An essential improvement for MRI in real time has been obtained with a combination of FLASH sequences with radial data sampling and view sharing of successive raw data acquisitions (see S. Zhang et al. [5]). The radial data sampling allows for a moderate undersampling factor (about 2) and results in an image raw data acquisition of about 250 ms per frame. With a reconstruction of image updates using current image raw data that corresponds to only a part of a frame together with preceding image raw data (i.e., a so-called ‘sliding window’ method), even a temporal resolution of about 50 ms can be obtained resulting in a video frame rate of 20 MR images per second. However, with the method of S. Zhang et al. [5], disadvantages with regard to the image quality may result from the fact that the total acquisition time per image remains unchanged, that is as long as 250 ms. A further improvement of the imaging process has been obtained by an application of a nonlinear inverse reconstruction method to even more strongly undersampled image raw data of a radial FLASH acquisition (see [6] to [9]).

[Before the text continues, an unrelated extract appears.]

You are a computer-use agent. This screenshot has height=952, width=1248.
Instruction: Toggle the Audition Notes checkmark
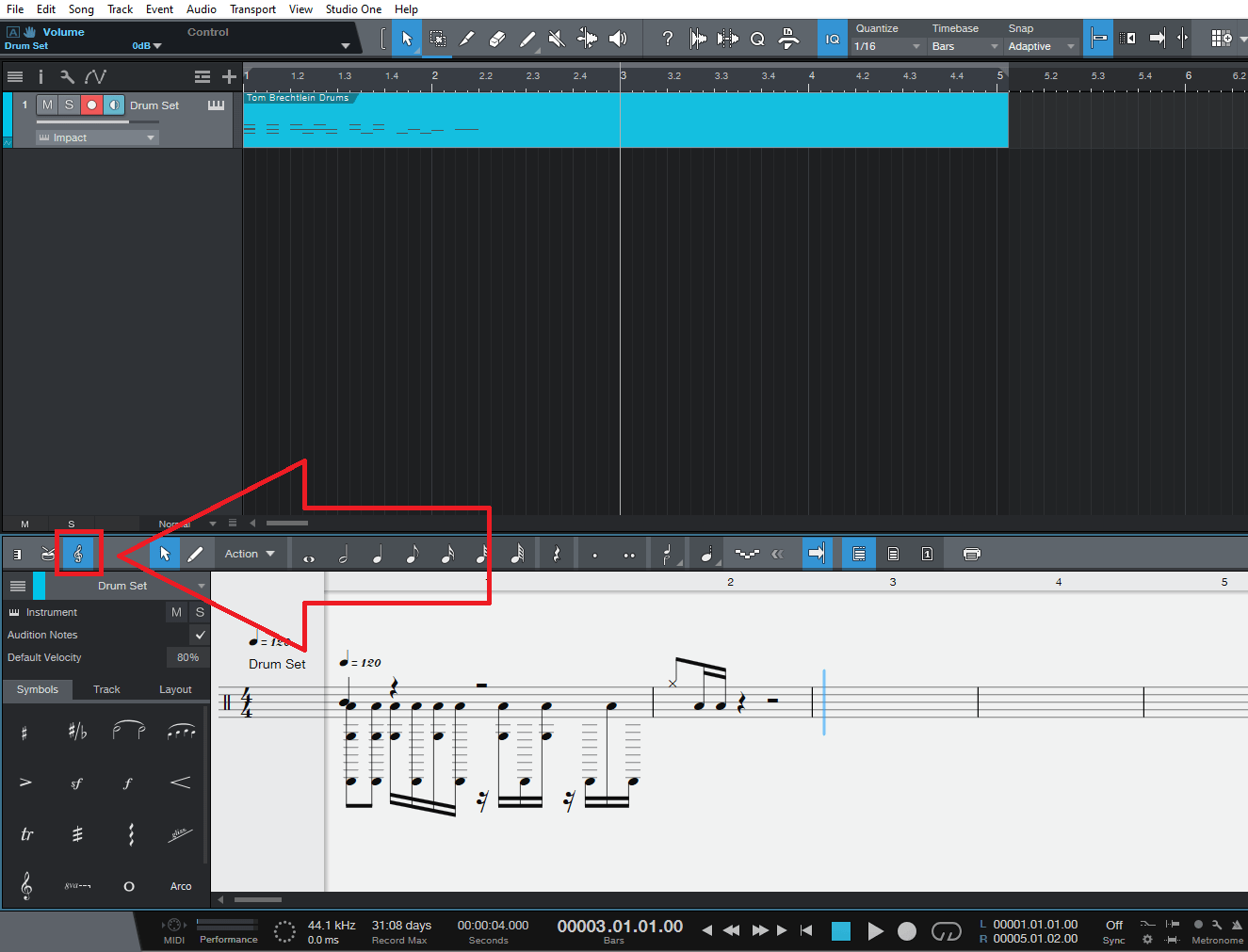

Furthermore, velocity-encoded phase-contrast MRI is a well established method for dynamically mapping flow velocities which has been developed during the early stages of MRI, e.g. see [1] to [4]. In its most common form velocity-encoded phase-contrast MRI is based on the phase difference between two cross-sectional images acquired with different bipolar velocity-encoding gradients. These velocity-encoding gradients are characterized by a self-compensating waveform and a resulting zero-order gradient moment=0 that leaves stationary spins unaffected but causes a phase for flowing spins corresponding to a first-order gradient moment>0. The zero-order gradient moment is the time integral of the gradient, while the first-order gradient moment is the time integral of the gradient multiplied with the time. For spins that are flowing with a constant velocity, the net phase difference is directly proportional to the velocity. The results of a velocity-encoded phase-contrast MRI measurement may be represented in a 3D dataset which comprises two spatial dimensions and one velocity (phase difference) dimension, so that each image pixel presents with a unique velocity value.